Aprile 1992
Passarono tre anni.
In quel periodo, il padre di Tariq ebbe tre infarti che lo lasciarono con la mano sinistra paralizzata e un leggero impedimento della parola. Quando si agitava, cosa che gli capitava spesso, le sue difficoltà di articolazione si aggravavano.
La Croce Rossa assegnò a Tariq un nuovo arto artificiale, perché quello vecchio, con la crescita, non gli andava più bene, ma dovette aspettare sei mesi per averlo.
Come Hasina aveva temuto, la sua famiglia la portò a Lahore, dove le fecero sposare il cugino proprietario del negozio di automobili. La mattina della partenza, Laila e Giti andarono a salutarla. Hasina disse che il cugino, il suo futuro marito, aveva già iniziato le pratiche per il trasferimento in Germania, dove vivevano i suoi fratelli. Entro un anno, pensava, avrebbero messo su casa a Francoforte. Piansero e si avvinghiarono in un abbraccio a tre. Giti era inconsolabile. Il padre aiutò Hasina a infilarsi sul sedile posteriore del taxi, già occupato da altri membri della famiglia. Sarebbe stata l’ultima immagine che Laila avrebbe conservato di lei.

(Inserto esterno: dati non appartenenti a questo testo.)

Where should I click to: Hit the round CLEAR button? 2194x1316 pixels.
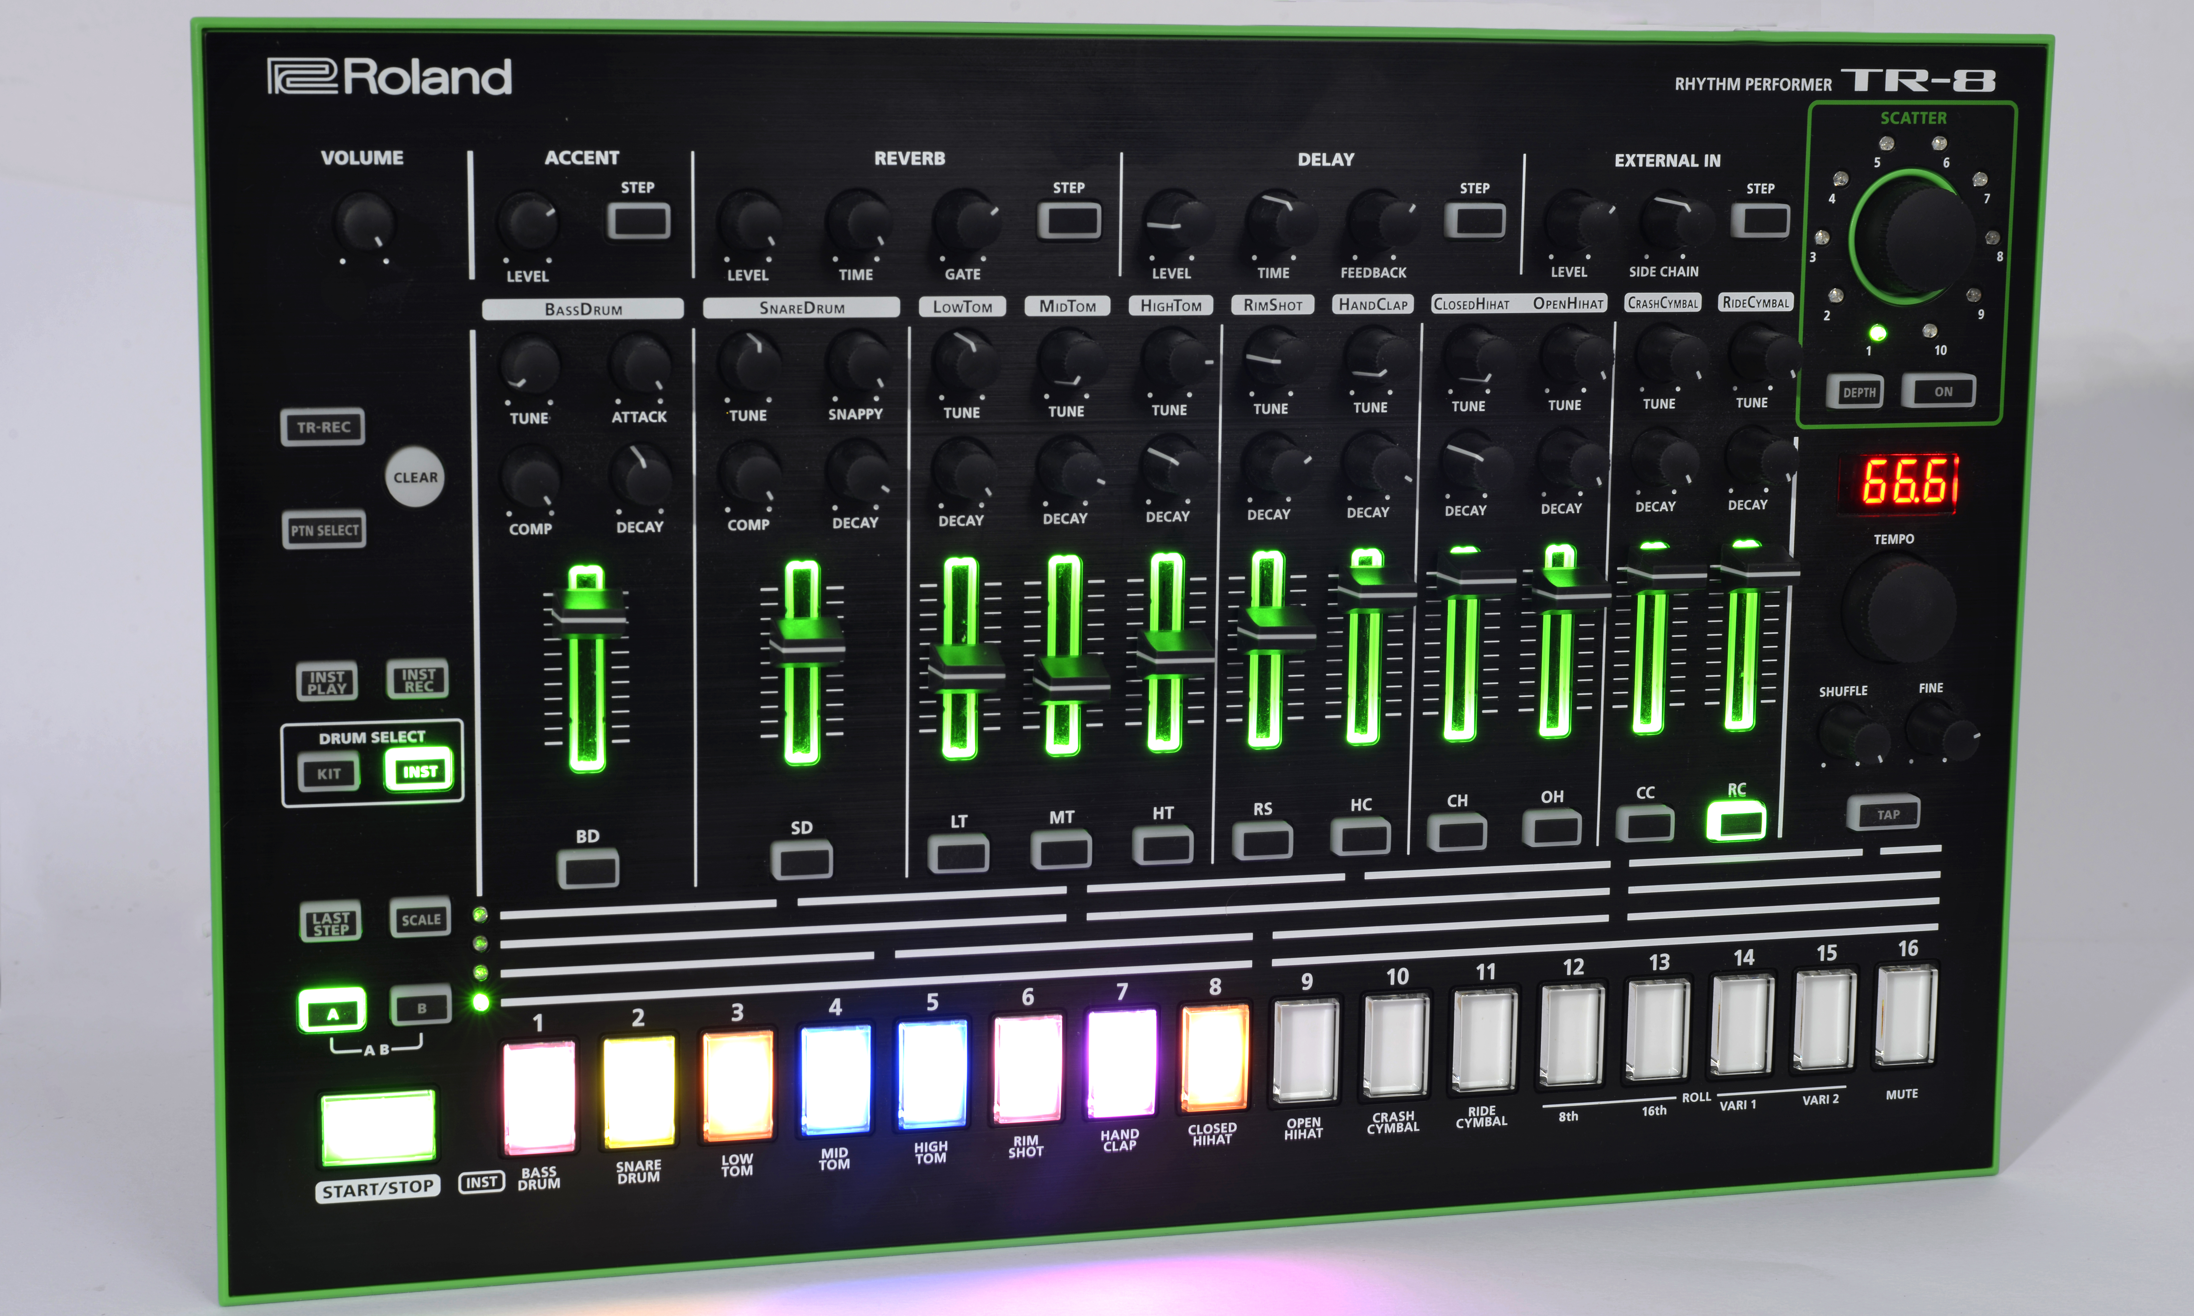(x=415, y=477)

L’Unione Sovietica si sfasciò con una rapidità sorprendente. A distanza di poche settimane, Babi tornava a casa con la notizia di un’altra repubblica sovietica che aveva dichiarato la propria indipendenza. La Lituania. L’Estonia. L’Ucraina. La bandiera sovietica sul Cremlino venne ammainata. Era nata la Repubblica Russa.
A Kabul, Najibullah cambiò tattica e cercò di riproporsi come un devoto musulmano. «Troppo poco e troppo tardi» disse Babi. «Come si può essere un giorno a capo del KHAD e il giorno dopo pregare in moschea insieme alle persone cui hai torturato e ammazzato i parenti?» Sentendo che il cappio si stringeva attorno a Kabul, Najibullah cercò un accordo con i mujahidin, che però rifiutarono l’offerta.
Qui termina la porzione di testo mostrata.